TAREA PLANTEADA 1:
En el texto sobre la violencia en la literatura salvadoreña, ¿cómo se llama la forma de violencia que se describe como superior pero a la vez invisible?
TAREA PLANTEADA 2:
Sigue escribiendo el texto sobre la violencia en la literatura salvadoreña a partir de su última oración.

FRAGMENTO SELECCIONADO:
* * *

A
BALAZOS NOS (D)ESCRIBIMOS
SOBRE
EL ABORDAJE DE LA VIOLENCIA EN LA LITERATURA SALVADOREÑA
Erick Tomasino
Se ha vuelto común la apreciación de que la
violencia es uno de los principales problemas del país. Es casi un tema
insoslayable de conversación en diferentes ámbitos y por ende de preocupación
al intentar explicarla y mucho más resolverla; y en el caso particular de la
literatura un tópico relevante aunque esta se exprese a nivel descriptivo
solamente. Pero debido a la complejidad del fenómeno no exista una idea común
de cómo entenderla.
Cuando escuchamos la palabra violencia,
irremediablemente nos remitimos a los hechos criminales que suceden diariamente
y que tienen que ver con actos delictivos relativos a asesinatos, asaltos, agresiones,
etc. cuya responsabilidad es asignada casi de manera automática a los grupos de
pandillas juveniles conocidos como “maras”. Hecho que ha sido colocado por la
prensa de tal manera que se considere el principal problema en El Salvador; sin
embargo ello es sólo una forma en la que se expresa la violencia y que en todo
caso, también es consecuencia de otra forma superior pero a la vez invisible:
la violencia estructural.
Por violencia -nos dice Martín-Baró- “hay que
entender la aplicación de una fuerza excesiva a algo o alguien, mientras que
por agresión se entiende la violencia dirigida contra alguien con la intención
de causarle daño. Violencia y agresión son conceptos que arrastran una
valoración negativa, aunque hay muchas diferencias en el sentido con que los
psicólogos emplean estos términos. (MARTÍN-BARÓ, 1997: 421).

* * *

DATOS REGISTRADOS:
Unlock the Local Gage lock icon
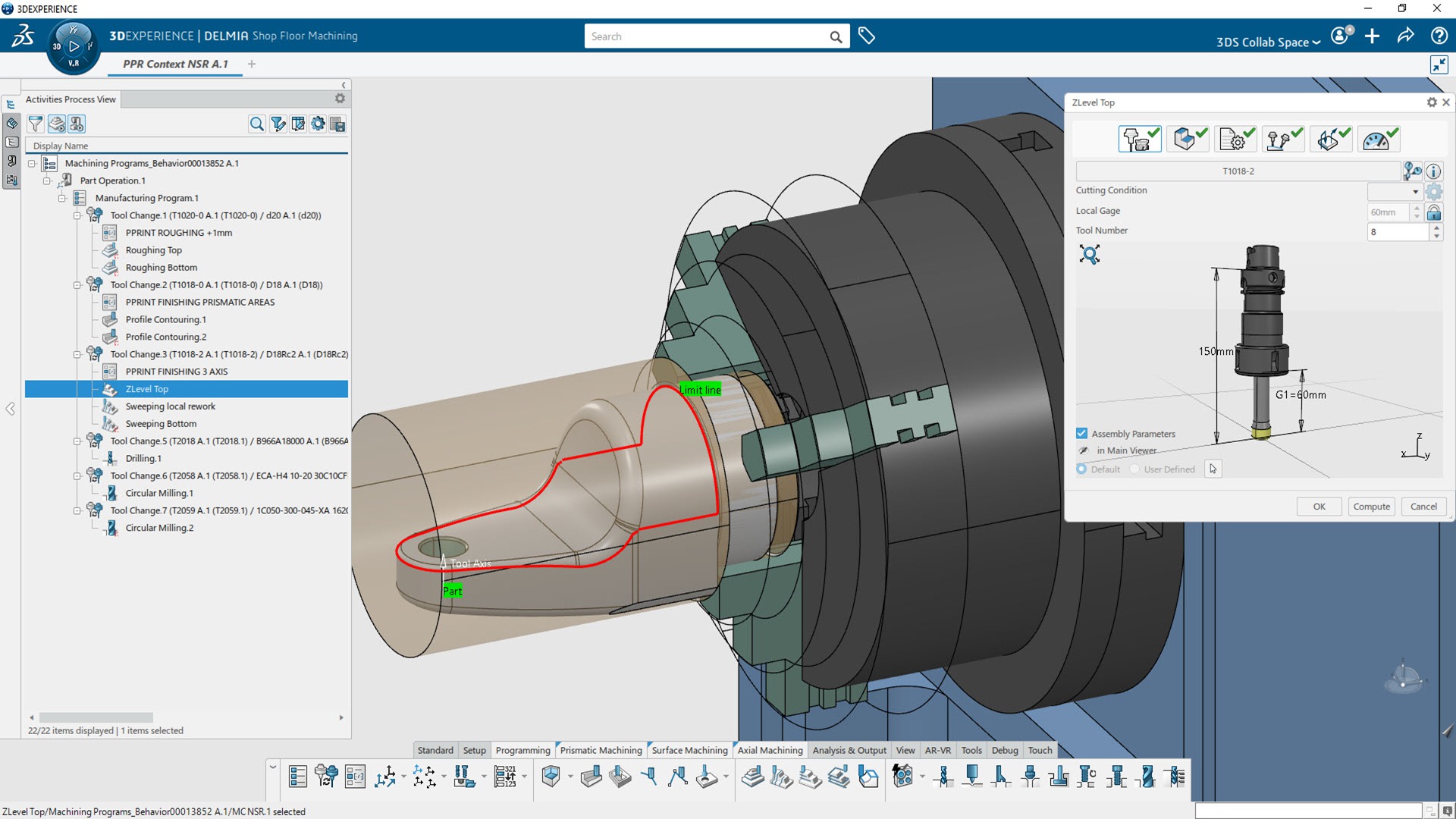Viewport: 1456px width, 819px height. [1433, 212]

* * *

RESPUESTA 1:
La violencia estructural.

RESPUESTA 2:
En tal sentido, hay una diferenciación sustancial
entre la violencia y la agresión. Esta última muchas veces confundida con la
primera y concebida como la única forma de violencia. Por ello, la perspectiva
histórica es necesaria para encontrar el sentido psicosocial de las diversas
formas de violencia. En la época en que
Baró escribió el texto citado (conflicto armado) el autor identificaba tres
principales formas de violencia que se distinguen en la vida social de El
Salvador: “la violencia delincuencial, la violencia represiva y la misma
violencia bélica”.
En la actualidad podríamos decir, que la que más
se asume es la delincuencial, no obstante la forma superior a la que quiero
hacer referencia es a la violencia estructural que tiene que ver con el sistema
de organización social y económico que promueve la explotación, la dominación,
la opresión como ejes esenciales para su reproducción, sino veamos como
violento el hecho de que en país como El Salvador, apenas 160 personas
concentran el 80% de la riqueza y que grandes empresas evadan impuestos por
unos US$372 millones. También resaltar que en la actualidad se manifiesta en el
tráfico de armas, drogas y personas como ejes de acumulación capitalista, pero
que no se asumen como actos violentos dentro de un sistema que se basa en ellos
para subsistir.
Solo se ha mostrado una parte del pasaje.